Esta doutrina foi no último século desenvolvida por autores - como Mises, Hayek, Friedman, Rothbard, Rand, Buchanan e muitos outros - de raizes culturais oriundas da América do Norte ou do norte da Europa, nunca, ou somente de uma forma secundária, por autores oriundos do sul da Europa ou da América Latina. Em consequência, muitos intelectuais destes últimos países, por efeito de mero argumento abstracto e pelo poder persuasivo daqueles autores, convenceram-se que o ideal de liberdade e o verdadeiro liberalismo estava situado nos países predominantemente protestantes do norte da Europa e da América do Norte.
Eu tenho defendido a tese contrária - que o ideal de liberdade individual está, em primeiro lugar, e é praticado sobretudo nos países predominantemente católicos do sul da Europa e da América Latina, e que os autores mencionados acima partilhariam a minha tese se alguma vez tivessem vivido num destes países - um deles viveu temporariamente, e esse, eu trato especialmente em baixo.
Claro que a minha tese levantou celeuma, e não pouca ridicularização entre os intelectuais liberais da blogosfera. Podia lá ser, como assim, então não é verdade que a própria Igreja Católica foi ao longo da história uma das mais poderosas máquinas de opressão? Como poderia a liberdade individual existir em Portugal ou no México em maior amplitude que nos EUA, no Canadá ou na Grâ-Bretanha?
A minha tese não é original e é partilhada por vários autores insuspeitos, sobretudo historiadores, como Lord Acton, Paul Johnson, Erik von Kuehnelt-Leddihn, e até pelo economista libertário Murray Rothbard, mencionado anteriormente.
Tendo Rothbard vivido a espaços na Guatemala, aonde, a partir de certa altura, passou a ir dar aulas à universidad Francisco Marroquín, no final da vida os seus discípulos perguntaram-lhe qual o país que melhor aproximava o seu ideal libertário. Rothbard, que vivia, nos EUA, no mais livre de todos os estados americanos - o Nevada - respondeu: a Guatemala. Os discípulos procuraram abafar a história que, não obstante, passou a correr de boca-em-boca no meio universitário.

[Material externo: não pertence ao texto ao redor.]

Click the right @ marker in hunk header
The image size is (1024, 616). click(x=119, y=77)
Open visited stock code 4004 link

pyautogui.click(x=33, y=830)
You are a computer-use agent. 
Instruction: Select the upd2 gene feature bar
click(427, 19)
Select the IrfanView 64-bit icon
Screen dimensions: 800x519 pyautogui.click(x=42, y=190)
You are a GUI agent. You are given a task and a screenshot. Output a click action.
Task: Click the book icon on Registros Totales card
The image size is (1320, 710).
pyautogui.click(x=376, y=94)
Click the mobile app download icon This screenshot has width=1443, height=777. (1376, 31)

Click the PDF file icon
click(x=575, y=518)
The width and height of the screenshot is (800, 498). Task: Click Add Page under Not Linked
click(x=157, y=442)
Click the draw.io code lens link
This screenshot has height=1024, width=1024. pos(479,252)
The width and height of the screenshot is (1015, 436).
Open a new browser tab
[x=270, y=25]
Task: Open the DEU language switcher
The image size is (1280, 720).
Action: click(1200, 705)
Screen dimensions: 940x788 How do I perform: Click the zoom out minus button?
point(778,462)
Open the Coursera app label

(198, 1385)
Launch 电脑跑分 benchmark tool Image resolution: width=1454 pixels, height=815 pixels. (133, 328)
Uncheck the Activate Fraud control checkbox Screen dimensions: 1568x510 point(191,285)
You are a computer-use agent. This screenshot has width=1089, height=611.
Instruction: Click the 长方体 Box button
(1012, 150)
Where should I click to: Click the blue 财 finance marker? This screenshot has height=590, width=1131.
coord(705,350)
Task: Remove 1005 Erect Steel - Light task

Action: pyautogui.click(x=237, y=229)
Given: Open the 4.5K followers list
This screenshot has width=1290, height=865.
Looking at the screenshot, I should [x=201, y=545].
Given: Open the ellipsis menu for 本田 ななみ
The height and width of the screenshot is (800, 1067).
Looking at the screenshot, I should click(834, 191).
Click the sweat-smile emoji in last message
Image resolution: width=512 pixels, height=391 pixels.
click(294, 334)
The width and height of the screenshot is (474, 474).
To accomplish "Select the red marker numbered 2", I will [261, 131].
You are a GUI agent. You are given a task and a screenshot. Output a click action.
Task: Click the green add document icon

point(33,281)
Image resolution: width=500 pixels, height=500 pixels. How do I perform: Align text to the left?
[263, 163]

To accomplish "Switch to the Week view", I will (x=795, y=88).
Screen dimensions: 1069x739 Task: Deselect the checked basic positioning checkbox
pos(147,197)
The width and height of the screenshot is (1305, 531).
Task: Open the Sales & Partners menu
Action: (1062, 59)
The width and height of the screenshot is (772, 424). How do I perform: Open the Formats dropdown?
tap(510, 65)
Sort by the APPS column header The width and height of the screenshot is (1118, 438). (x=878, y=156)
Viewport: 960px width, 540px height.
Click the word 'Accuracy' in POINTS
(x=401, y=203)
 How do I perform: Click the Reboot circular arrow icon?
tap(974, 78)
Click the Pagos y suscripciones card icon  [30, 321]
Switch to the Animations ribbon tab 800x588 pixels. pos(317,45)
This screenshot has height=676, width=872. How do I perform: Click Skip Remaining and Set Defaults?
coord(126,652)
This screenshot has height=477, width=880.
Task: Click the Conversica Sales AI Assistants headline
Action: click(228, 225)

O argumento intelectual abstracto como instrumento para provar uma tese de natureza social é frequentemente um instrumento impotente e inadequado. É necessário frequentemente descer ao concreto. Por isso, há alguns dias atrás, numa série de posts, eu comecei essa descida ao concreto, primeiro revelando que tinha vivido oito anos no Canadá, em meio predominantemente universitário. Em seguida, produzindo uma série de posts sobre a universidade e os universitários em Portugal e no Canadá.
A certa altura, as coisas tornaram-se tão concretas que a minha própria mulher, que hoje faz anos, foi a uma caixa de comentários deixar-me lá um aviso acerca dos caminhos por onde eu me andava a meter. Nos países de tradição católica, a partir de certa altura, as mulheres - as patroas - tratam os seus respectivos maridos, invariavelmente, como se eles fossem o seu filho mais novo - faz isto, não faças, aquilo, vê lá o que é que vais fazer...
Foi no post cidade da padralhada, em que eu me referia a três universitários que me trataram razoavelmente mal quando eu escrevia no Blasfémias. Embora achasse que, mais cedo ou mais tarde, eu teria de lhes dar umas nalgadas de natureza intelectual que eles há muito andavam a pedir e mereciam, o meu propósito principal não era esse. Pelo contrário, era o de preparar o terreno para, no âmbito de um microcosmos que eu conheço particularmente bem - a universidade -, comparar a esfera de liberdade individual num país predominantemente católico - Portugal - e num país predominantemente protestante - o Canadá.
É isso que farei no próximo post, mas adianto já o resultado. Portugal vai ganhar.